** Problem description **
Starting at the first line of the entries below, please return exactly each line up to and including the one with "Image resolution: width=864"; pictures stay out.

** The records **
__________________________________________________
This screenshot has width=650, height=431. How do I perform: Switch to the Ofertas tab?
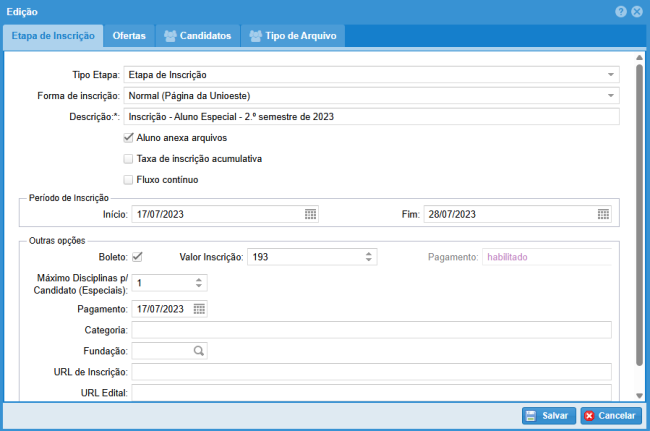129,36
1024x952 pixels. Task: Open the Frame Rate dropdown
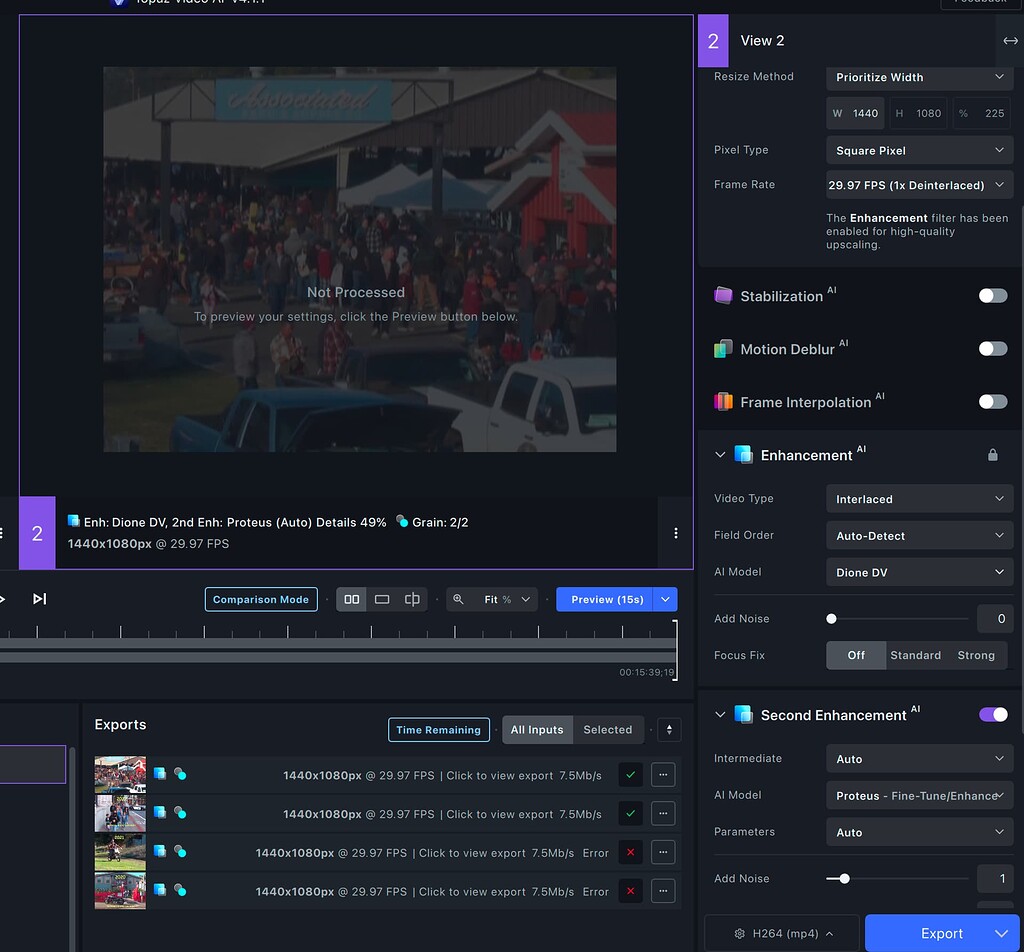918,184
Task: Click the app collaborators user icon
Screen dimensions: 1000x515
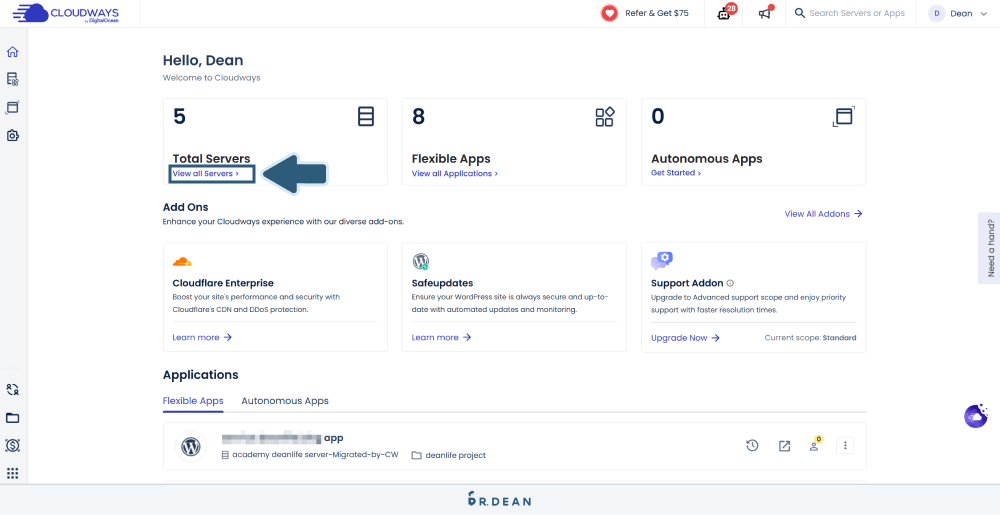Action: pos(814,446)
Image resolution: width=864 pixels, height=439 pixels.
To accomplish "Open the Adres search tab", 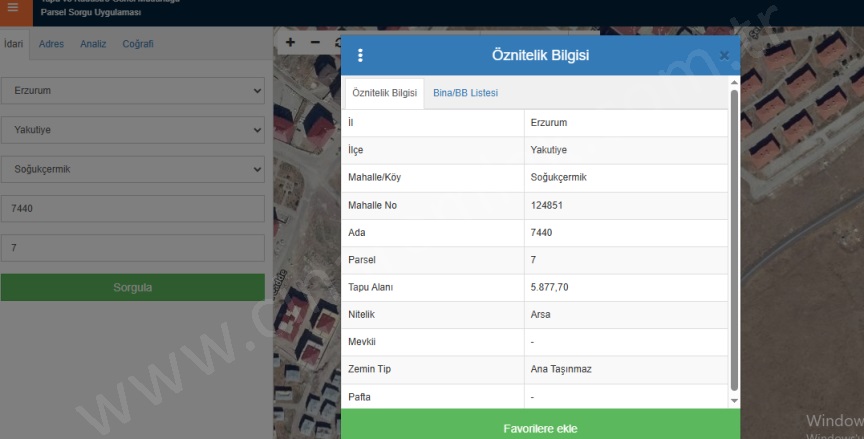I will [51, 44].
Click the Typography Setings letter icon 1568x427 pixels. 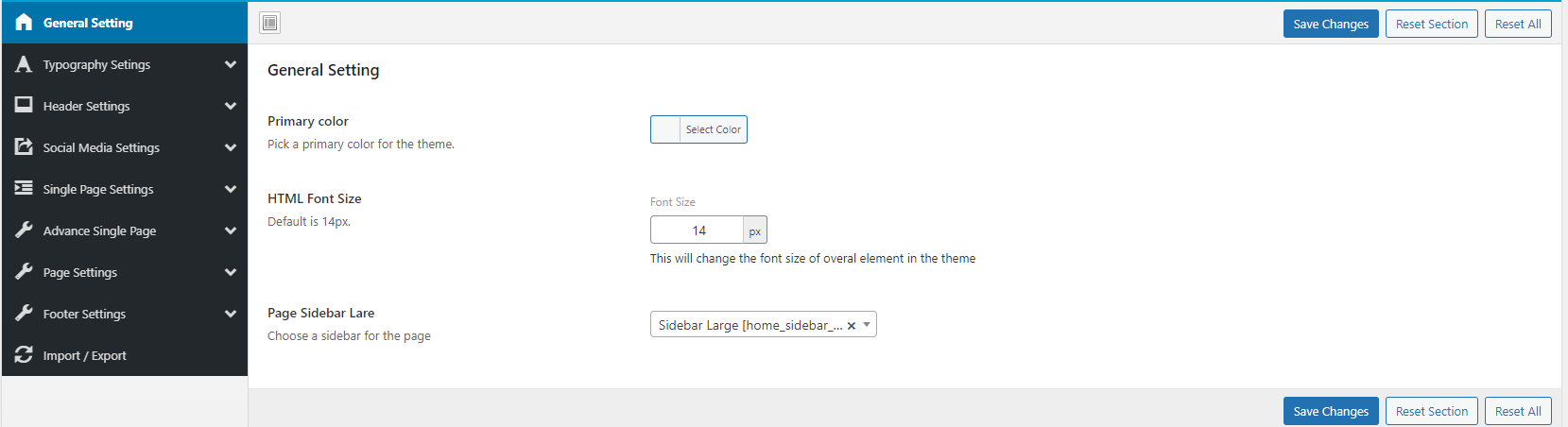[24, 64]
__________________________________________________
** Task answer **
This screenshot has width=650, height=431. How do I perform: Switch to the Ofertas tab?
129,36
1024x952 pixels. Task: Open the Frame Rate dropdown
918,184
Task: Click the app collaborators user icon
Screen dimensions: 1000x515
Action: pos(814,446)
Image resolution: width=864 pixels, height=439 pixels.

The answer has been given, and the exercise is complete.